What is the fiscal cliff?
Dec. 14, 2012
You’ve probably been hearing a lot about the “fiscal cliff” in the news lately with dire predictions about the effect on the U.S. economy if President Obama, the Republican majority in the U.S. House and Democratic majority in the Senate can’t resolve their budget differences.
So just what is the fiscal cliff? It refers to an estimated $560 billion in automatic tax increases and spending cuts scheduled to take effect on Jan. 1 to reduce the federal budget deficit. (The budget deficit is the nation’s annual shortfall, which is around $1.1 trillion. The U.S. debt is the budget shortfalls of all the years put together and stands at $16 trillion.) The effect of major tax increases and spending cuts occurring at the same time would be very damaging to the weak economy, many analysts say. Economic growth would decline as consumers and business slow their spending, and unemployment could rise above 9 percent, the Congressional Budget Office says.
First, let’s look at the tax increases and spending cuts. Big tax cuts passed in 2001 and 2003 will expire at the end of the year, meaning that nearly everyone who pays taxes will get a smaller paycheck.
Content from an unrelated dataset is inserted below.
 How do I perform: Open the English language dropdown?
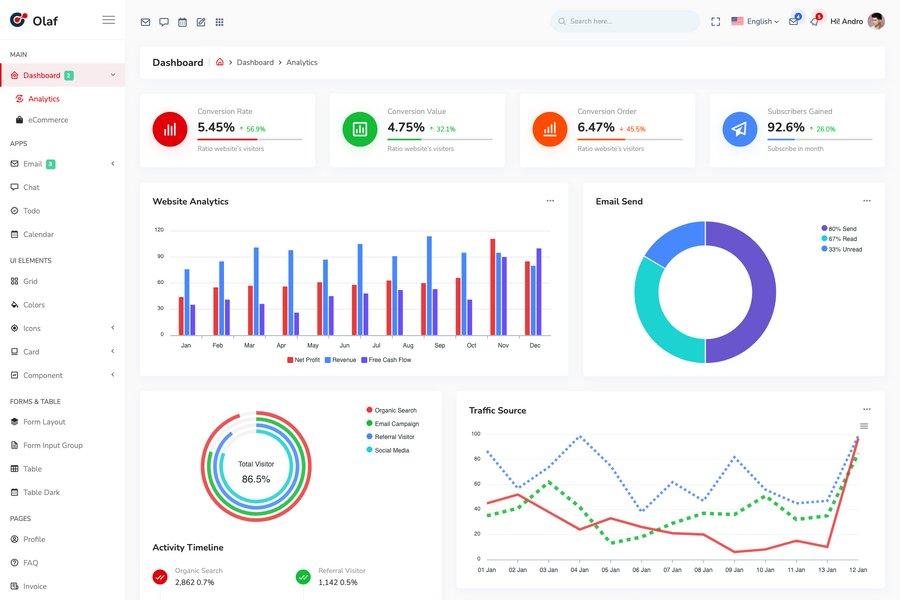tap(755, 19)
The across-the-board spending cuts of $100 billion would affect most military programs as well as domestic programs, such as Medicare.
How did we get to this point? It’s complicated, but the current situation is the partly the result of a 2011 compromise between Obama and Congress over raising the debt ceiling, which is the amount of money that that government can borrow from itself to pay its bills. The compromise, called the Budget Control Act of 2011, included major spending cuts that would take effect automatically if the president and Congress couldn’t agree on $1.2 trillion in savings by Jan. 1. It was supposed to force them to agree on a deal before the end of the year. They haven’t yet, and it’s going down to the wire to find a solution.
How can the fiscal cliff be avoided? The president and Congress have to agree on a budget policy. Both Democrats and Republicans want to reduce the deficit, but don’t agree on how to accomplish that goal. Republicans argue for government spending cuts without tax increases. Democrats want less drastic spending cuts combined with tax increases for the rich.
By the way, the term “fiscal cliff” was used by Federal Chairman Ben Bernanke when he testified before Congress in February 2012, warning that “on January 1, 2013, there’s going to be a massive fiscal cliff of large spending cuts and tax increases.” Others seized on the term to describe the dramatic consequences of what was coming.
What do you think?
Which proposal do you agree with? Is there room for compromise? Should both parties allow the automatic tax increases and spending cuts take effect? Should just some be canceled?